My four year old, Charlie, had heart surgery last month. It went amazingly well, only 47 hours in the hospital! The first 24 were a bit overwhelming for him, not totally understanding what was happening. He would cry and get mad at all the tubes. I found myself hesitating to give into his bad behavior. I know that it was because he just had open heart surgery, but there was something inside of me that said – go easy here, it’s still bad behavior!
It made me think about some of the many relationships I had in the past. My past is a blur of bumps and boyfriends. It made me consider some of the ‘excuses’ I had made for their bad behavior. Well, of course he has trouble with his feelings, he never had a Dad. He’s drinking so much because something bad is going on. He wouldn’t really hit me. Maybe he doesn’t just want sex; maybe things are going to get serious.
Pla-ease. I ignored all the flashing lights on the dashboard.
Many of my relationships were wasted time and took a piece of me away because I was willing to make excuses in a desperate attempt to feel love. WARNING: Sex does not equal love. Though early on in a relationship it surely feels like you are wanted totally and completely, just the way you are. (Please note here, that you are actually, naked.)
Let’s see, how did those relationships turn out? One never asked me out officially. One was a drunk and eventually went to jail for a DWI. One grabbed me by the throat and put me up against the wall.

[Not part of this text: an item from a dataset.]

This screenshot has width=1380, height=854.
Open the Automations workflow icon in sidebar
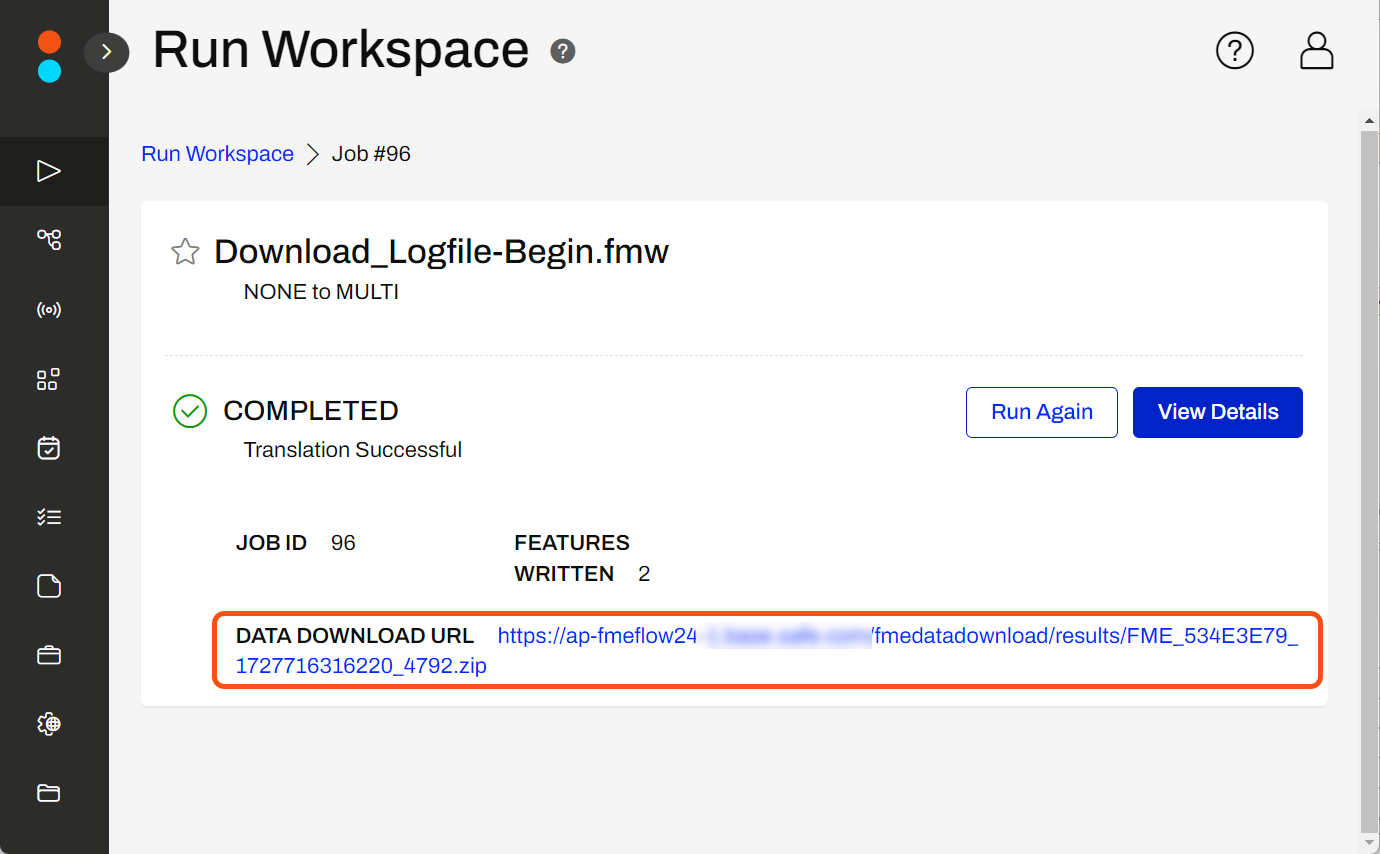point(48,239)

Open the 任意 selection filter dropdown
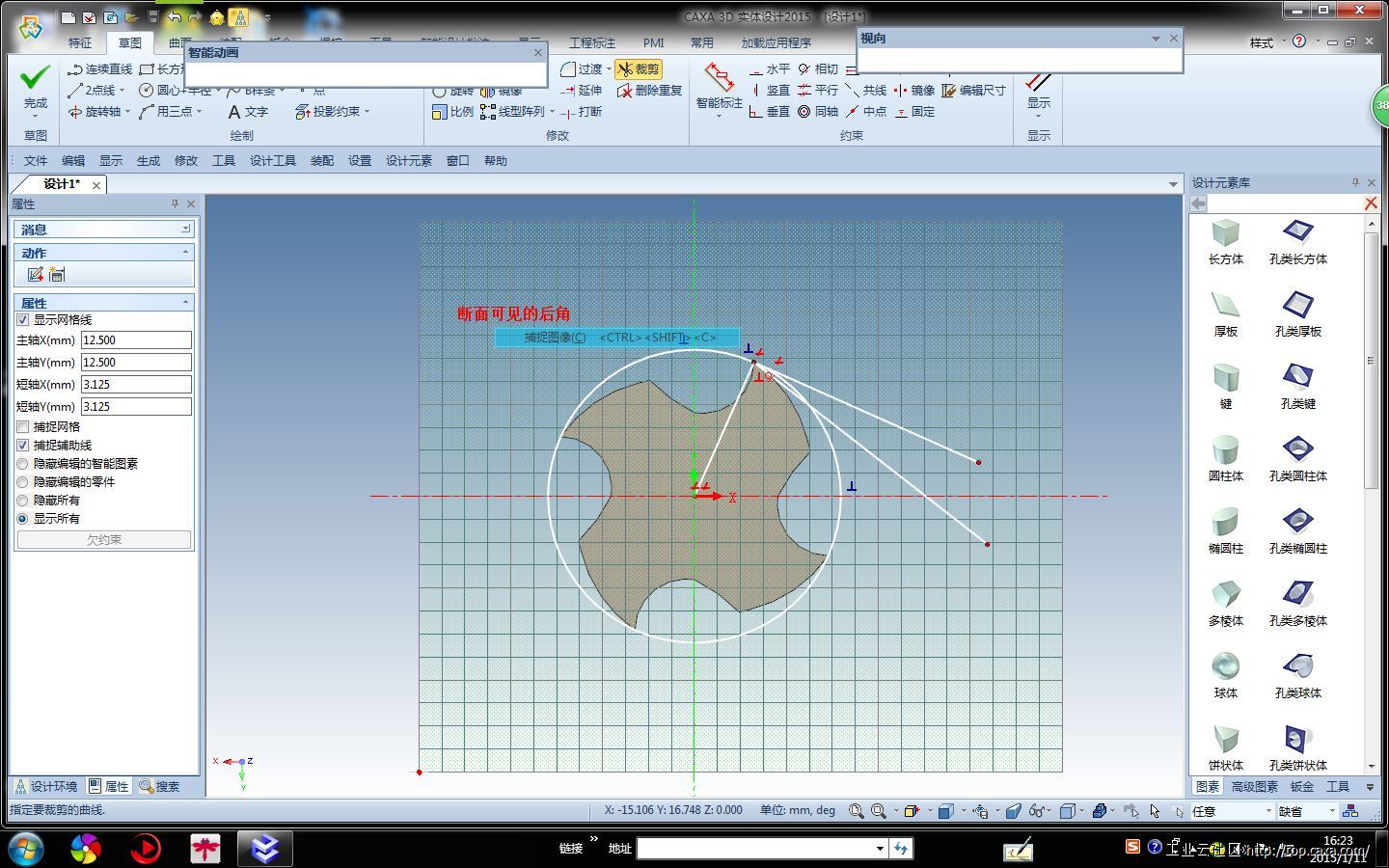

Some people do change. I for one did. As a young woman though, I see that I did not respect myself, my body or my reputation. That had a much larger impact in my life than I could see at the time. You later bring it into your marriage, into your family and into your heart.
What I want you to hear is this: Be wise. Use judgment. Build trust. What you see is what you get. I could get so caught up in my pursuit of love, that I was blind to truth. He did use me. He was a drunk. He is not trustworthy.
On the website, girlspace.kotex.com there is a blog for girls. I loved these simple questions to determine if there is healthy respect in your relationships:
•Is there mutual respect?
•Can you communicate freely?
•Is there trust?
•Are you able to disagree without unpleasant or lasting consequences?
It ends saying, “If you don’t feel there’s respect, communication, trust, and safety in your relationship, run—don’t walk—away from it. You deserve better. You deserve only the healthiest of relationships.” And I agree!